→ **Assignment**: Reproduce only this stretch of the listing below: from the line with "Instruction: Click the Profile ID value text" through the line with "Screen dimensions: 242x171", exactly as written, with pictures excluded.

→ **Excerpted records**:
====

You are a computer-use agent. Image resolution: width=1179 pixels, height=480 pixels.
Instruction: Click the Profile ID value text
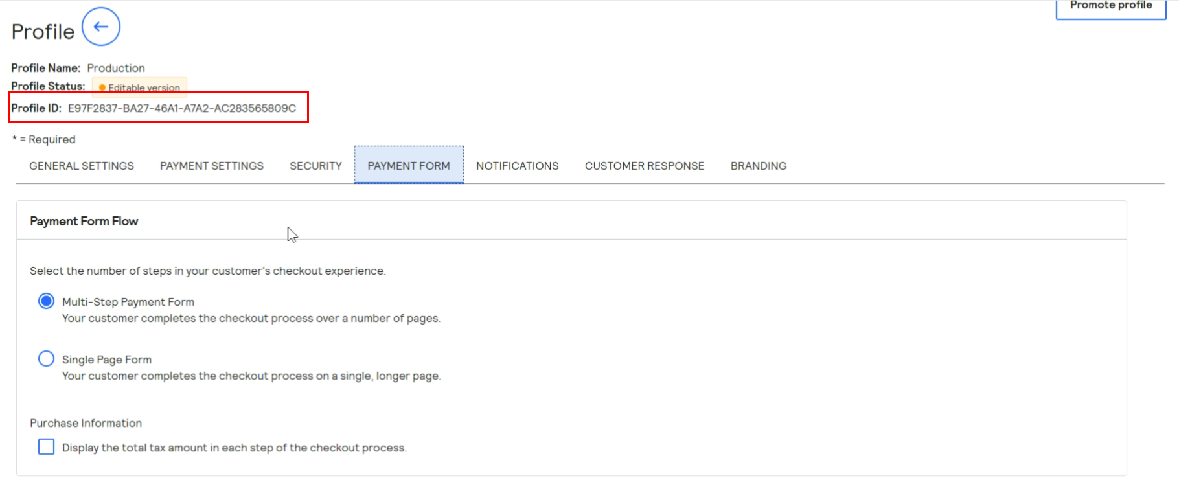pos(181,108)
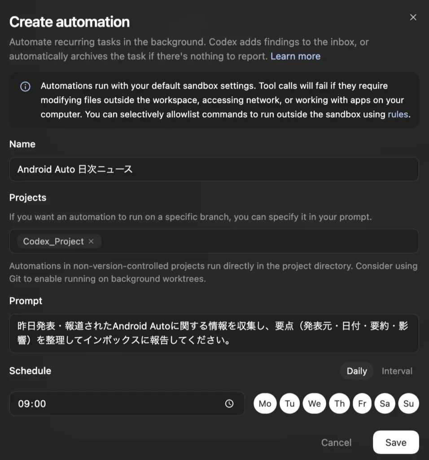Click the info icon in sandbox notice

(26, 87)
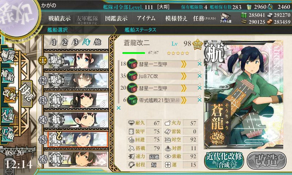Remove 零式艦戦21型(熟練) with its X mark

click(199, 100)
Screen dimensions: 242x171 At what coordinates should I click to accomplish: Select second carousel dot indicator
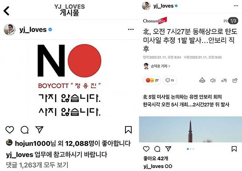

====

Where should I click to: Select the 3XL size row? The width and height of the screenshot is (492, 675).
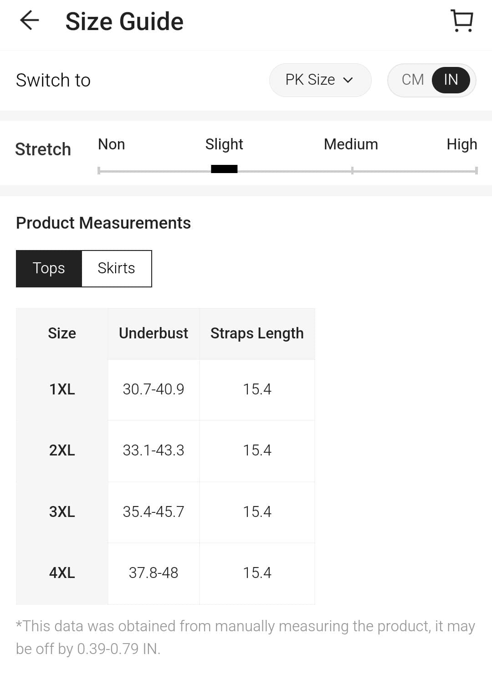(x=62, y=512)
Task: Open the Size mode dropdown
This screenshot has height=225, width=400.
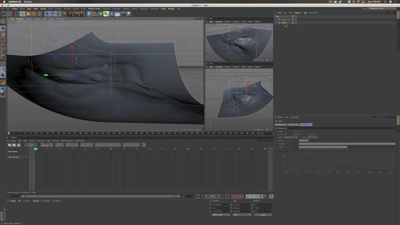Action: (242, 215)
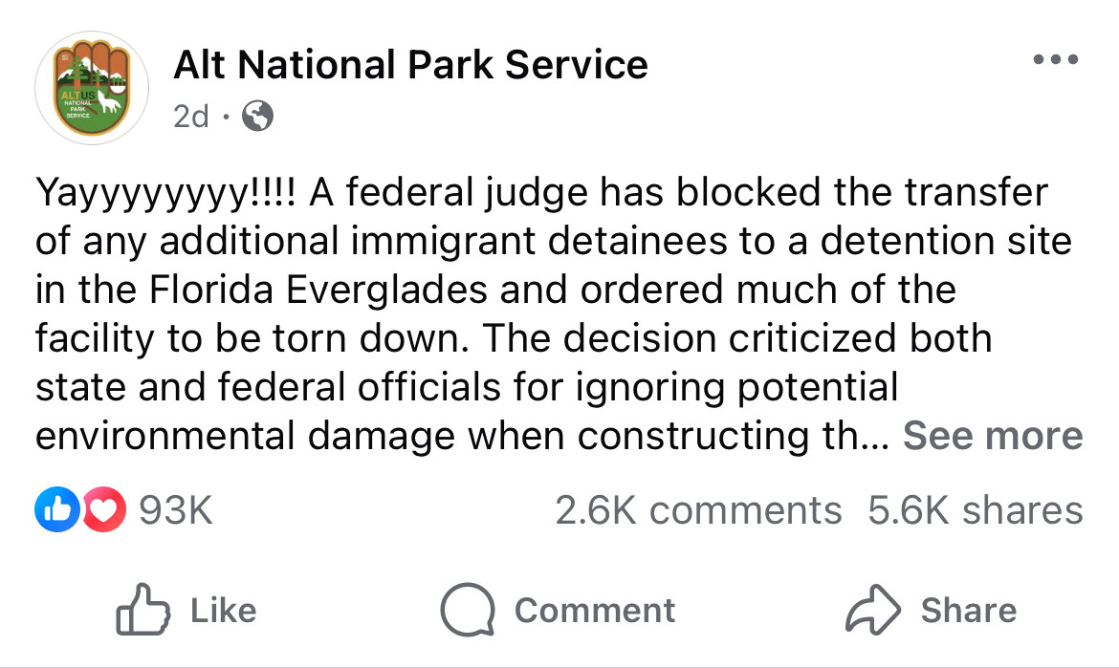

====

→ **Answer to the problem**:
Instruction: Click the Profile ID value text
pos(181,108)
Click the info icon in sandbox notice

(26, 87)
Remove 零式艦戦21型(熟練) with its X mark

click(199, 100)
Screen dimensions: 242x171 At what coordinates should I click to accomplish: Select second carousel dot indicator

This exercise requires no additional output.